Cultural Decline

This is an English translation of the original post “Crìonadh Culturail”

Last Tuesday, the BBC broke the news that the final Gaelic magazine in publication, Cothrom, was to halt production soon because of a lack of funds.  It’s a terrible situation, with the progress that the language has made in general in recent times.  It is part of a cultural decline within Gaelic, and the country all round, that our language will be left without any full and regular publication at all.

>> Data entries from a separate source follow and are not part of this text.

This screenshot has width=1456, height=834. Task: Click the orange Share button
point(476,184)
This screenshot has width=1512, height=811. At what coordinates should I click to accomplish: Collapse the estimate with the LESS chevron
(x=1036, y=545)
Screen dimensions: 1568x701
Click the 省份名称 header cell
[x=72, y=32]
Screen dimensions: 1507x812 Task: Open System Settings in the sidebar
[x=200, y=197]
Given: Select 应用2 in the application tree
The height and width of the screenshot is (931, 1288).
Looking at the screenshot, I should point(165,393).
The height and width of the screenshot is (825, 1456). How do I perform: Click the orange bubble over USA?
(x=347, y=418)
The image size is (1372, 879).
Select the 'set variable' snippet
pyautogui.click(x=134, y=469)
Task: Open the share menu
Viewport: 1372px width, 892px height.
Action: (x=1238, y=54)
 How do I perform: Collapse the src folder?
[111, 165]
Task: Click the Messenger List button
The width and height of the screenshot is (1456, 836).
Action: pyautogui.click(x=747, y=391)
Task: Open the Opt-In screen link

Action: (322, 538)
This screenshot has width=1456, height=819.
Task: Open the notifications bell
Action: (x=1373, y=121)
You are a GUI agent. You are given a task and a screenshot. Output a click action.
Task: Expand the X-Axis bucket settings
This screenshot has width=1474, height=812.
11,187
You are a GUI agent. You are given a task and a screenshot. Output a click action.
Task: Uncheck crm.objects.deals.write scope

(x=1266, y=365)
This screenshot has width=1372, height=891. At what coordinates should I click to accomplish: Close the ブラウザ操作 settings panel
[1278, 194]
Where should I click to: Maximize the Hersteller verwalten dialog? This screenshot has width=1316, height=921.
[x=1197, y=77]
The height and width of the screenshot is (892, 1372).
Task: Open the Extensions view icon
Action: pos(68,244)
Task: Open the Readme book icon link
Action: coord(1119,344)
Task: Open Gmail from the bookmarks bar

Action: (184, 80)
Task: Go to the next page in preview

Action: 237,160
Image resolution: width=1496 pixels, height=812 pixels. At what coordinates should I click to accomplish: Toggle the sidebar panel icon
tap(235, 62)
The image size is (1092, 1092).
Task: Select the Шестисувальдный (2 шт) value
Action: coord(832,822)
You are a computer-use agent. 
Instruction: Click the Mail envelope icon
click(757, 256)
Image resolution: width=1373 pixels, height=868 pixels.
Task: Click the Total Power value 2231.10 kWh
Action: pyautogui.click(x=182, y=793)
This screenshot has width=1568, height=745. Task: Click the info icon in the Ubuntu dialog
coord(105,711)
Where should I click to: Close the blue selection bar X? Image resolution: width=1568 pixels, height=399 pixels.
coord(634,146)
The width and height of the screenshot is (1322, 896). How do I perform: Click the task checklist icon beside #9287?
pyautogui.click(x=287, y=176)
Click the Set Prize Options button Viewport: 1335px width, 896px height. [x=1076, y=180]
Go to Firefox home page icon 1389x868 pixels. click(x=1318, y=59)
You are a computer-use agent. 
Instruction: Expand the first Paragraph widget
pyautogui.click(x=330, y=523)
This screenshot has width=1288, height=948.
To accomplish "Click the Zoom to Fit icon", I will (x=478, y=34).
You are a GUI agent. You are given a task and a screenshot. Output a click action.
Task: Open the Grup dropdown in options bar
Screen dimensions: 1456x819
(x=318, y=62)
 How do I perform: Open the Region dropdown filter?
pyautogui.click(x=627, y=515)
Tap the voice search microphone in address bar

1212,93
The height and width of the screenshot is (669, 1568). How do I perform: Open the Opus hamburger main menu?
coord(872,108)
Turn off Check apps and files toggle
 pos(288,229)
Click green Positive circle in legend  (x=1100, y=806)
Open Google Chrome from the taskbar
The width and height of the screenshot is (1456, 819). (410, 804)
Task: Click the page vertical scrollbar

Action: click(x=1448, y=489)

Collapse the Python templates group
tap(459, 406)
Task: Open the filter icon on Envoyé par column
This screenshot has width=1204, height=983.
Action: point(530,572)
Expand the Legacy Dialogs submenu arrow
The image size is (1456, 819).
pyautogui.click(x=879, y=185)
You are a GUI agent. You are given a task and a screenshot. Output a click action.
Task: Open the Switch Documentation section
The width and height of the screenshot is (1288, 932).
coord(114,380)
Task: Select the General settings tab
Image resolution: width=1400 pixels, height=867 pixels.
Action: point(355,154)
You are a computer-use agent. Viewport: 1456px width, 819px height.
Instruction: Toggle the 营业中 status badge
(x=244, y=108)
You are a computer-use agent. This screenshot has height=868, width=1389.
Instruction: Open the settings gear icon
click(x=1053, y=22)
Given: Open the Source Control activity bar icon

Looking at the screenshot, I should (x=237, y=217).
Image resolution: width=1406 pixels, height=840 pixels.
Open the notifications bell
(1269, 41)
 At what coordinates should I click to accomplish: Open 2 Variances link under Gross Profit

Cothrom will enter the darkness along with other famous Gaelic magazines such as Gairm and Gath.  When I was in school, we would always read stories and other pieces drawn from these magazines as part of our “textbooks”.  They were of a great quality and they were an important part of our education.  I read an issue or two of Gairm while I was in academy.  I enjoyed being able to read different types of writing in Gaelic even though the pieces were rather old at the time.

It’s important for a language to have magazines as a resource that speakers of the language can use to promote interest and discussion.  This is especially true for learners.  Without anything to read in a language, why would anyone learn that skill?  So why, then, would anyone learn the language.

It’s the cost that is prohibiting the development of written Gaelic.  As things seem, it’s a lack of money that is at the heart of the troubles of Cothrom.  The magazine is published by Clì Gàidhlig, the Gaelic learners’ organisation, that receive funding from Bòrd na Gàidhlig, that is itself funded by the Scottish Government.  I know that it’s a difficult economic time, especially for the Scottish Government amidst budget cuts being handed down from the Westminster Government, but is it not obvious that some more of the money being spent on saving our language should be spent on the written word?  Education is a great aim for Bòrd na Gàidhlig and the Government but, as I said, if there is nothing to read there is no reason for someone to learn the language at all.

In the same news piece where the BBC announced that Cothrom was ending, the UK Government said that BBC Alba’s funding would be safe from the big budget cuts introduced by Chancellor George Osborne.  As such, £1 million each year will be given to MG Alba from the UK Government, with more going to them from the BBC and Scottish Government.  BBC Alba has been exceptionally successful, and I hope that continues but it’s still a bit hard to take that all of that money will be going into broadcasting whilst magazines such as Cothrom are dying.  If MG Alba gave even £20 thousand to Clì Gàidhlig to publish their magazine four times a year, I’d assume it would still be in print.  I find it difficult to understand.

It would be nice to see a new magazine start soon for Gaelic as a whole; without any affiliations to groups, universities or anything apart from the people that publish it.  Speakers from across Scotland and the world, with different proficiencies of fluency, could enter articles, stories and such and they’d be published and spread throughout the Gaelic world.  It would be better than any Gaelic magazine that went before, and a great example of the spirit of the Gael.  Perhaps it would encourage more magazines to be published.  It’s a dream, I know, because it would take a lot of funding and effort (from people that are already busy) to publish – but wouldn’t it be great?

I must admit that I hadn’t ever read Cothrom myself before I heard it was going to end.  It’s a good symbol of the lack of marketing that Gaelic magazine were receiving whilst they were alive.  I hope a new wave of interest in Gaelic magazines will break now that they are extinct.  Like the language itself, hopefully Gaelic magazines can be reborn like a phoenix from the flames.  There needs to be a Cothrom for Gaelic speakers to read their language.